Each entry is to be output precisely as it appears.

Records from a data source
============
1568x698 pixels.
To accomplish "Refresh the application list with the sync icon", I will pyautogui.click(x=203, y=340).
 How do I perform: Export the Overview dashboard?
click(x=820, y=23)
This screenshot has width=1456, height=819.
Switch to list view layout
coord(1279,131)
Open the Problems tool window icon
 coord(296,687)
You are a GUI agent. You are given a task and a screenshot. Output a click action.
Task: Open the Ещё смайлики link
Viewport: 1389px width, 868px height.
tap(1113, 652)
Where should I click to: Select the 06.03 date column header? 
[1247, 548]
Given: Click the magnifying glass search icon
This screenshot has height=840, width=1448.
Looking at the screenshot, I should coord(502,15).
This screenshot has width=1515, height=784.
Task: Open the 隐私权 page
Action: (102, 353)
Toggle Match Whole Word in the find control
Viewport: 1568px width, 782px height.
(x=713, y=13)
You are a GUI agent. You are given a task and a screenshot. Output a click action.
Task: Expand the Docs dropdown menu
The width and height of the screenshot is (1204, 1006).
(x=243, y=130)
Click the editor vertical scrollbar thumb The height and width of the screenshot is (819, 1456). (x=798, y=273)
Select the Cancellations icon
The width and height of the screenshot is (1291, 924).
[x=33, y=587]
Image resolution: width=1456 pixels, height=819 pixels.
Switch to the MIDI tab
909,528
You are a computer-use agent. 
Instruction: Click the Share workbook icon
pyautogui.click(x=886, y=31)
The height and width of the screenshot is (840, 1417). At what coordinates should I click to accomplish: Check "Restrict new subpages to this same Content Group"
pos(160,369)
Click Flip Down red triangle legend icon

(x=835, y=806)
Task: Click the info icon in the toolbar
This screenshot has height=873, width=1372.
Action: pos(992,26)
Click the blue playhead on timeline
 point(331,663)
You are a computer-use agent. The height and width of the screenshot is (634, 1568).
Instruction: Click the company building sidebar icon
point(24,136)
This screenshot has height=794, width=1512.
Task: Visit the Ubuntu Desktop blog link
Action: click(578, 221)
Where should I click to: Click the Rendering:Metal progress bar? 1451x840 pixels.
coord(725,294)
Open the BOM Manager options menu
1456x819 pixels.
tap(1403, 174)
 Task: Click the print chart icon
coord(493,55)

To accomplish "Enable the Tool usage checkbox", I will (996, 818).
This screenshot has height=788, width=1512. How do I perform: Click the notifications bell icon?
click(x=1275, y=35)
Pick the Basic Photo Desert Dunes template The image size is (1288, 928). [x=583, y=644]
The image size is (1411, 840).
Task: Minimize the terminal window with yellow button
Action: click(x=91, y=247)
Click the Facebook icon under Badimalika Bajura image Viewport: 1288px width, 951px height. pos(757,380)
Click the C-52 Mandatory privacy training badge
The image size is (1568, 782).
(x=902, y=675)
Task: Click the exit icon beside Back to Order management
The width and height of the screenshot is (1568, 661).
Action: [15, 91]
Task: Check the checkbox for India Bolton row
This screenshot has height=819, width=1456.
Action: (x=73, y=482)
============
Answer to the problem:
1568x698 pixels.
To accomplish "Refresh the application list with the sync icon", I will pyautogui.click(x=203, y=340).
 How do I perform: Export the Overview dashboard?
click(x=820, y=23)
This screenshot has width=1456, height=819.
Switch to list view layout
coord(1279,131)
Open the Problems tool window icon
 coord(296,687)
You are a GUI agent. You are given a task and a screenshot. Output a click action.
Task: Open the Ещё смайлики link
Viewport: 1389px width, 868px height.
tap(1113, 652)
Where should I click to: Select the 06.03 date column header? 
[1247, 548]
Given: Click the magnifying glass search icon
This screenshot has height=840, width=1448.
Looking at the screenshot, I should coord(502,15).
This screenshot has width=1515, height=784.
Task: Open the 隐私权 page
Action: (102, 353)
Toggle Match Whole Word in the find control
Viewport: 1568px width, 782px height.
(x=713, y=13)
You are a GUI agent. You are given a task and a screenshot. Output a click action.
Task: Expand the Docs dropdown menu
The width and height of the screenshot is (1204, 1006).
(x=243, y=130)
Click the editor vertical scrollbar thumb The height and width of the screenshot is (819, 1456). (x=798, y=273)
Select the Cancellations icon
The width and height of the screenshot is (1291, 924).
[x=33, y=587]
Image resolution: width=1456 pixels, height=819 pixels.
Switch to the MIDI tab
909,528
You are a computer-use agent. 
Instruction: Click the Share workbook icon
pyautogui.click(x=886, y=31)
The height and width of the screenshot is (840, 1417). At what coordinates should I click to accomplish: Check "Restrict new subpages to this same Content Group"
pos(160,369)
Click Flip Down red triangle legend icon

(x=835, y=806)
Task: Click the info icon in the toolbar
This screenshot has height=873, width=1372.
Action: pos(992,26)
Click the blue playhead on timeline
 point(331,663)
You are a computer-use agent. The height and width of the screenshot is (634, 1568).
Instruction: Click the company building sidebar icon
point(24,136)
This screenshot has height=794, width=1512.
Task: Visit the Ubuntu Desktop blog link
Action: click(578, 221)
Where should I click to: Click the Rendering:Metal progress bar? 1451x840 pixels.
coord(725,294)
Open the BOM Manager options menu
1456x819 pixels.
tap(1403, 174)
 Task: Click the print chart icon
coord(493,55)

To accomplish "Enable the Tool usage checkbox", I will (996, 818).
This screenshot has height=788, width=1512. How do I perform: Click the notifications bell icon?
click(x=1275, y=35)
Pick the Basic Photo Desert Dunes template The image size is (1288, 928). [x=583, y=644]
The image size is (1411, 840).
Task: Minimize the terminal window with yellow button
Action: click(x=91, y=247)
Click the Facebook icon under Badimalika Bajura image Viewport: 1288px width, 951px height. pos(757,380)
Click the C-52 Mandatory privacy training badge
The image size is (1568, 782).
(x=902, y=675)
Task: Click the exit icon beside Back to Order management
The width and height of the screenshot is (1568, 661).
Action: [15, 91]
Task: Check the checkbox for India Bolton row
This screenshot has height=819, width=1456.
Action: (x=73, y=482)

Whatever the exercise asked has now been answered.